> [Provided material]:
▽

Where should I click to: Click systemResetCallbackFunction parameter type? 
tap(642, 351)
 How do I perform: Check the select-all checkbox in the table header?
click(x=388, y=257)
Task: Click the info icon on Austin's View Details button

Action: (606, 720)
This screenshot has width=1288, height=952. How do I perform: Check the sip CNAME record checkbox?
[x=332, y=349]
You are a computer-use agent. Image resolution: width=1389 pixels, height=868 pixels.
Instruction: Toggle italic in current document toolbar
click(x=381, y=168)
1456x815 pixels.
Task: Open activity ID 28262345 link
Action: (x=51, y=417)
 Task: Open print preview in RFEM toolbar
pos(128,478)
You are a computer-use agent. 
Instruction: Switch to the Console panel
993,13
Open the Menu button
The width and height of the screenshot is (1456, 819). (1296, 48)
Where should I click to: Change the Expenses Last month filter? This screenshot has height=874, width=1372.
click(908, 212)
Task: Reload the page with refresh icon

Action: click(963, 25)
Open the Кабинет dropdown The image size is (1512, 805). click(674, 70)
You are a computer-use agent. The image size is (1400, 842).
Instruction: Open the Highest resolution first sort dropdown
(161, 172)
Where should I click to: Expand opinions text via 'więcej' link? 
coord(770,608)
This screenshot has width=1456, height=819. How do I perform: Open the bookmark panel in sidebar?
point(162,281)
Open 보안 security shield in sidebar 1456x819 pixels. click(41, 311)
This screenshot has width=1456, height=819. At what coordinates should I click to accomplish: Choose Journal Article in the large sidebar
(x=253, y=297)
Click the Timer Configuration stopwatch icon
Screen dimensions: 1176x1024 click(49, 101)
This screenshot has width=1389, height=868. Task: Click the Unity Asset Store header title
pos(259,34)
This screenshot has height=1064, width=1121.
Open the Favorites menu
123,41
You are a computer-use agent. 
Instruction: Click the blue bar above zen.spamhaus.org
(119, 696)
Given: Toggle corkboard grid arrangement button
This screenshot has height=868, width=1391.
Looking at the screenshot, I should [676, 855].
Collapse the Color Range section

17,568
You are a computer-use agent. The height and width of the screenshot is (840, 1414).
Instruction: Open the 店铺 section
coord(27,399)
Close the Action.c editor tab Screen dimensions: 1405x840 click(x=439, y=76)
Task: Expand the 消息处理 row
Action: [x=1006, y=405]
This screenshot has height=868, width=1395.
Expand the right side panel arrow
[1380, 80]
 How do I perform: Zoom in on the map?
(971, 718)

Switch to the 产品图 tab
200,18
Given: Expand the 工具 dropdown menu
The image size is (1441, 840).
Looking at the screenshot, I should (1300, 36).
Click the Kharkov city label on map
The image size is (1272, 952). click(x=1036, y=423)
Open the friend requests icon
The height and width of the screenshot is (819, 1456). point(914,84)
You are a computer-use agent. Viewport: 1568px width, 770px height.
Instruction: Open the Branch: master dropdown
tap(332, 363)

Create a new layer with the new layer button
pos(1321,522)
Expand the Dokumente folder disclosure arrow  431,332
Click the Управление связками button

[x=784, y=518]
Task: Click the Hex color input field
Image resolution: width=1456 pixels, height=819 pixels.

△

> [Work to complete]:
Copy all lines from the data that hold the word "Given".

> [Solution]:
Given: Toggle corkboard grid arrangement button
Given: Expand the 工具 dropdown menu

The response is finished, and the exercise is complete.